Hosted by CMS Director Claudio Lomnitz and Ph.D. Student Fernando Montero.

This event is event will touch on the ideological differences professed by the regimes that have clung to power in Nicaragua and Honduras since the late 2000s. Both governments have addressed drug commerce within their jurisdictions in remarkably similar ways: with mass incarceration in the countries’ hegemonic “mestizo” regions, and military occupation in the Afro-Indigenous Caribbean region of Moskitia.
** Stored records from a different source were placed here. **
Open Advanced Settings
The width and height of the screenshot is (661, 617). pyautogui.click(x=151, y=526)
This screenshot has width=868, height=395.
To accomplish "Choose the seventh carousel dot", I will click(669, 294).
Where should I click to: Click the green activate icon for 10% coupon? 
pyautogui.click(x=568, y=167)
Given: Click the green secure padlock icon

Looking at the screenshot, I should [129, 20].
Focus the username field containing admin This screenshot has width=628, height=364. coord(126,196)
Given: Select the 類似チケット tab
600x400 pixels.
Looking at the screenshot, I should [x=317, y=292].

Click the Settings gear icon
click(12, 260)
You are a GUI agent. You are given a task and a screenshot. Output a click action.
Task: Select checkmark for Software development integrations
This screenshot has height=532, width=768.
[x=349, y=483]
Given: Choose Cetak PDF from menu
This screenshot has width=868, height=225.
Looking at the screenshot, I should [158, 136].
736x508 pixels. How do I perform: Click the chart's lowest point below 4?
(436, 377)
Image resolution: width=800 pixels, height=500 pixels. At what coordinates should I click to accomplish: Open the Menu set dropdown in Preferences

In both countries, however, state officials across the branches and strata of the police and the armed forces habitually enmesh themselves in drug commerce, giving shape to Janus-faced governmental interventions that the practitioners themselves often struggle to understand. Based on participant-observation research among soldiers and local residents in recently occupied Afro-Indigenous Miskitu villages, this talk conceptualizes graft not as a byproduct of Central American security regimes, but as a structuring part of them.

At the local level, soldiers’ practices of extortion, collusion, and inaction vis-à-vis drug commerce are typically justified on two grounds: 1) their difference from punitive prohibitionism; and 2) their customary and habitual character. Graft, then, may be most accurately conceptualized not as an aspect of “martial law” or as a practice of exceptional “extralegality,” but as a form of military custom. Law here is neither doctrine nor fiction: it is leverage. Graft is not “lawfare,” as Eyal Weizman refers to the battle over legal definitions in the US and Israeli “war on terror” that has gradually stretched international law in order to establish the geopolitical legality of drone warfare and targeted assassination. Nicaraguan and Honduran soldiers’ actions in the Moskitia, on the other hand, make manifest the “custom fare” of geopolitically subordinate states that cannot aspire, as in the US and Israeli cases described by Weizman, to “develop international law through its violation.”